NVIDIA’s new H100 GPUs have set new benchmarks for AI training tasks, breaking several records in the process.
MLPerf was founded by a consortium of researchers, academics, and other specialists who built benchmarks to test how quickly systems can deploy and run AI models. In essence, MLPerf is a series of tests designed to measure the speed and efficiency of machine learning (ML) hardware, software, and services.
Nvidia, the world leader in AI hardware, tested a cluster of 3,584 H100 GPUs to flex their formidable speed.
The cluster, co-developed by AI startup Inflection AI and managed by CoreWeave, a cloud service provider specializing in GPU-based workloads, completed a training benchmark based on the GPT-3 model in less than 11 minutes.
In other words, the cluster trained a GPT-3 equivalent model with some 175bn parameters in about the same time it takes to brew a coffee or walk the dog. While we don’t know how long it took OpenAI to train GPT-3, it certainly wasn’t 11 minutes.
The H100 GPUs set records across 8 other MLPerf tests, showcasing their raw power and versatility. Here are some of the results:
- Large language model (GPT-3): 10.9 minutes
- Natural language processing (BERT): 0.13 minutes (8 seconds)
****************
■ EXERCISE DETAILS ■
Could you carry on the article about NVIDIA's H100 MLPerf results from the point where it stops? The material after this point is separate from the article on NVIDIA's H100 benchmark results.
****************
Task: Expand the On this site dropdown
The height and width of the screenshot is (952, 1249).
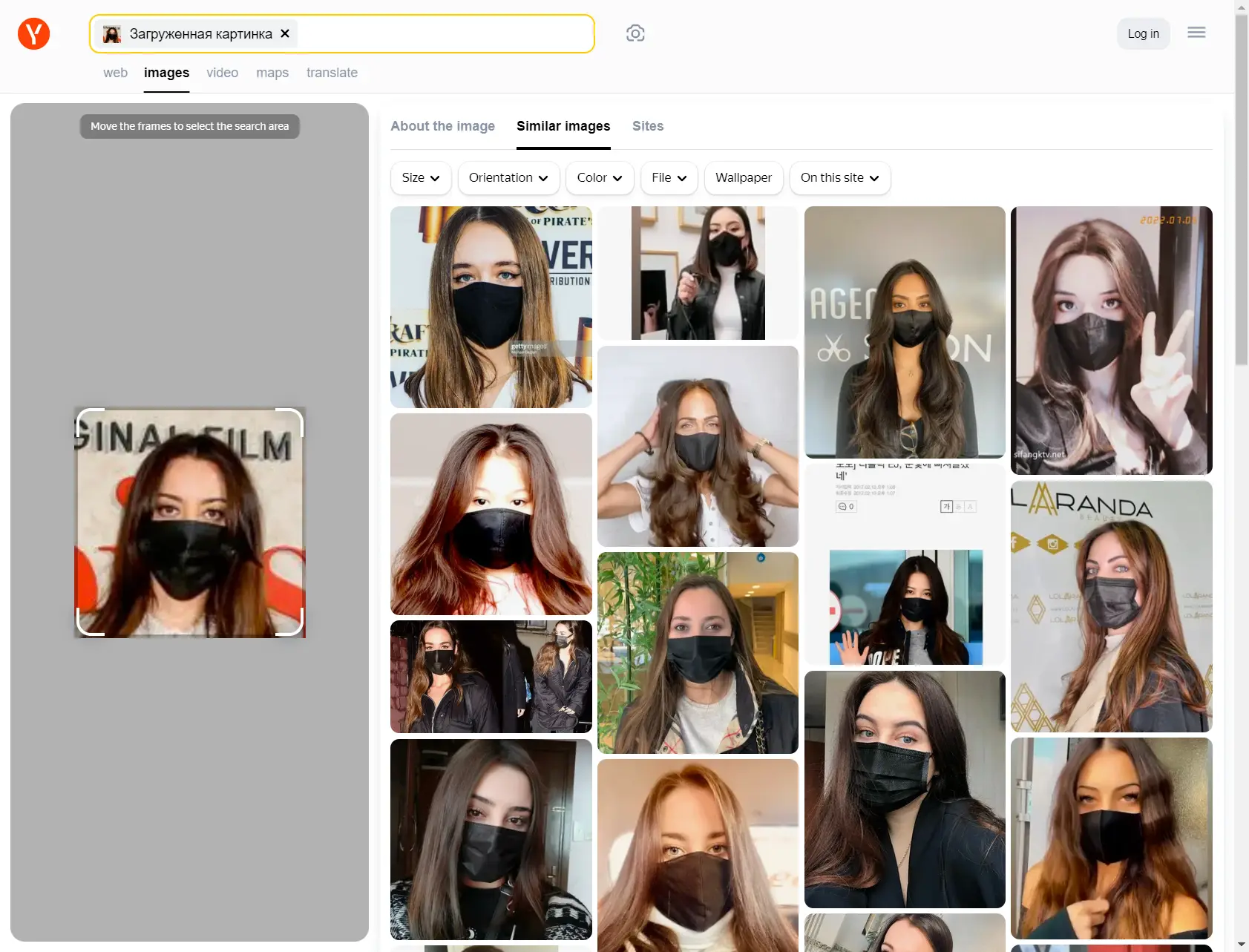Action: [x=839, y=178]
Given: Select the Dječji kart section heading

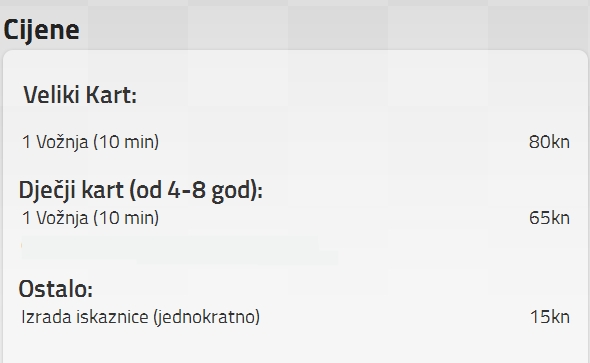Looking at the screenshot, I should coord(140,190).
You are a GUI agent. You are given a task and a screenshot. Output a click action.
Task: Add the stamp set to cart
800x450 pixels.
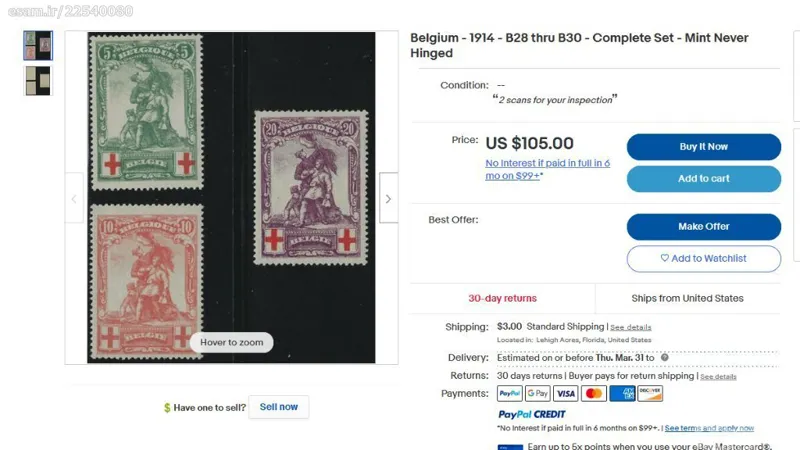704,179
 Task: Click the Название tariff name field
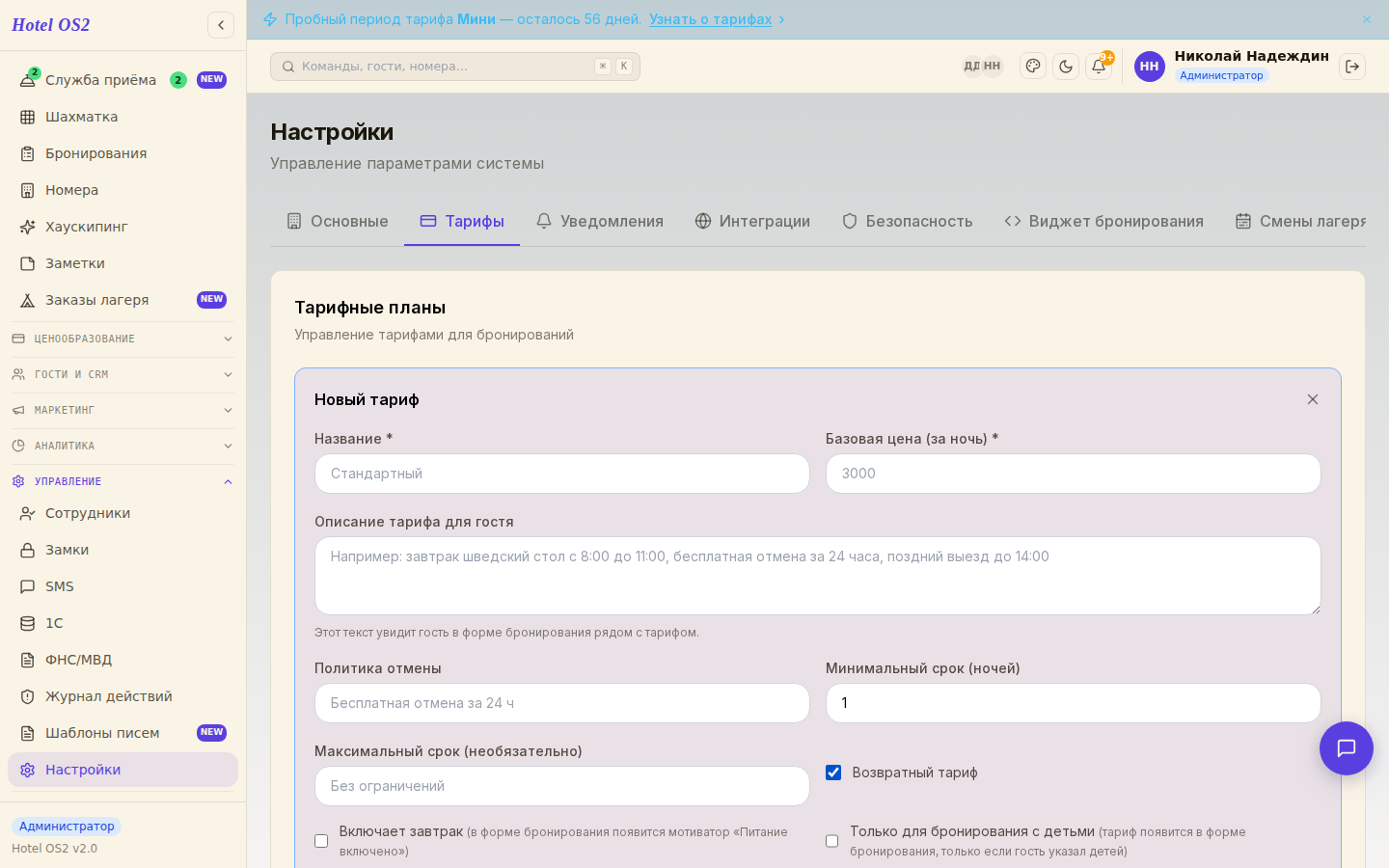point(562,474)
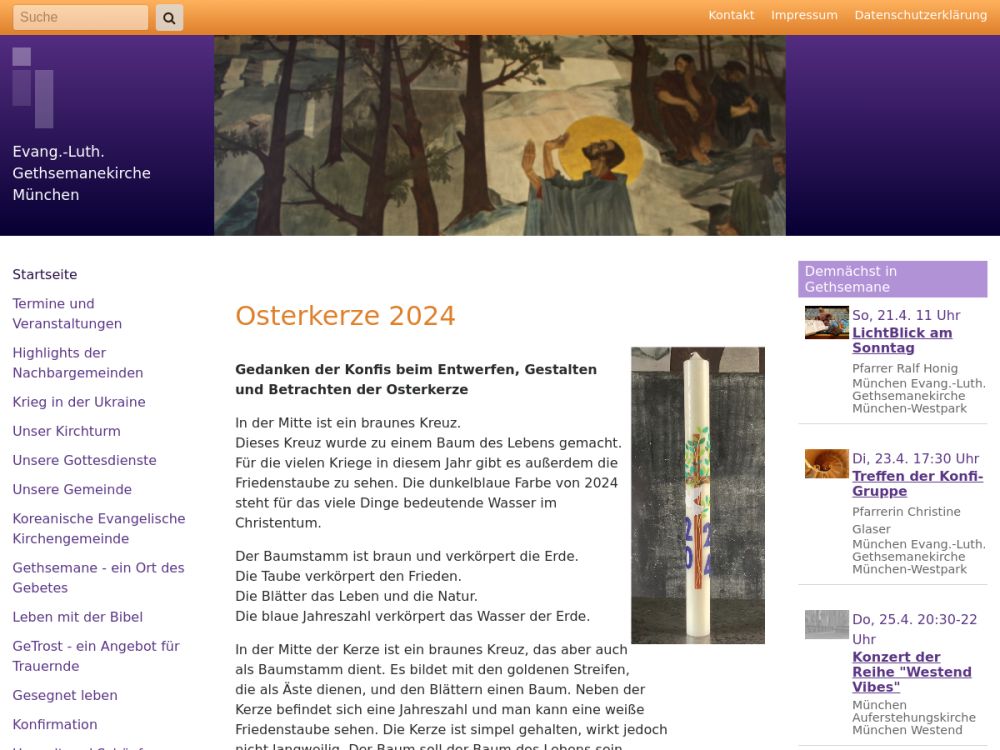Image resolution: width=1000 pixels, height=750 pixels.
Task: Click the LichtBlick event thumbnail
Action: click(826, 323)
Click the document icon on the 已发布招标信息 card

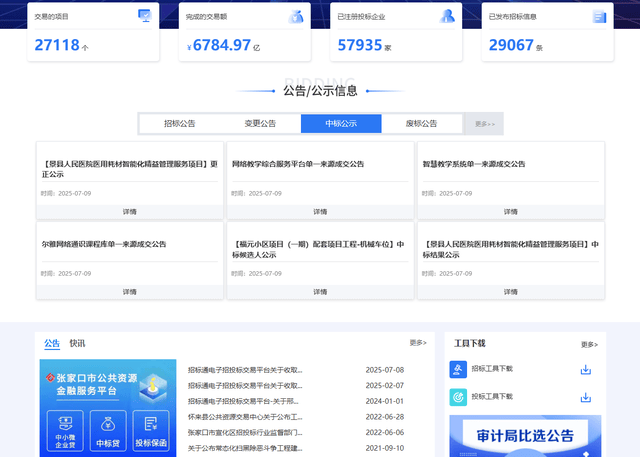(599, 16)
****************
■ ANSWER BOX ■
- Recommendation (DLRMv2): 1.61 minutes
- Object detection, heavyweight (Mask R-CNN): 1.47 minutes
- Object detection, lightweight (RetinaNet): 1.51 minutes
- Image classification (ResNet-50 v1.5): 0.18 minutes (11 seconds)
- Image segmentation (3D U-Net): 0.82 minutes (49 seconds)
- Speech recognition (RNN-T): 1.65 minutes
In their latest round of benchmarking, dubbed v3.0, MLPerf also updated its test for recommendation systems, which are algorithms that suggest products or services to users based on their past behavior.
The new test uses a larger dataset and a more current AI model to better emulate the challenges faced by service providers. Nvidia is the only company to submit results on this benchmark.
MLCommons, an AI and technology consortium, recently announced the newest findings from their AI benchmarking tests.
The primary benchmark round was called v3.0, which assesses the efficiency of machine learning model training. Another round, called Tiny v1.1, examines ML applications for ultra-compact, low-power devices.
The MLPerf round v3.0 saw involvement from companies like ASUSTek, Azure, Dell, Fujitsu, GIGABYTE, H3C, IEI, Intel & Habana Labs, Krai, Lenovo, NVIDIA, NVIDIA + CoreWeave, Quanta Cloud Technology, Supermicro, and xFusion.
Overall, models showed performance improvements of up to 1.54x in the last 6 months or 33 to 49x since the first round, v0.5, in 2019, illustrating the pace of progress in machine learning systems.
Nvidia claimed the scalp of round v3.0 thanks to their ultra-high-end H100 chips, which they will likely maintain for the foreseeable future.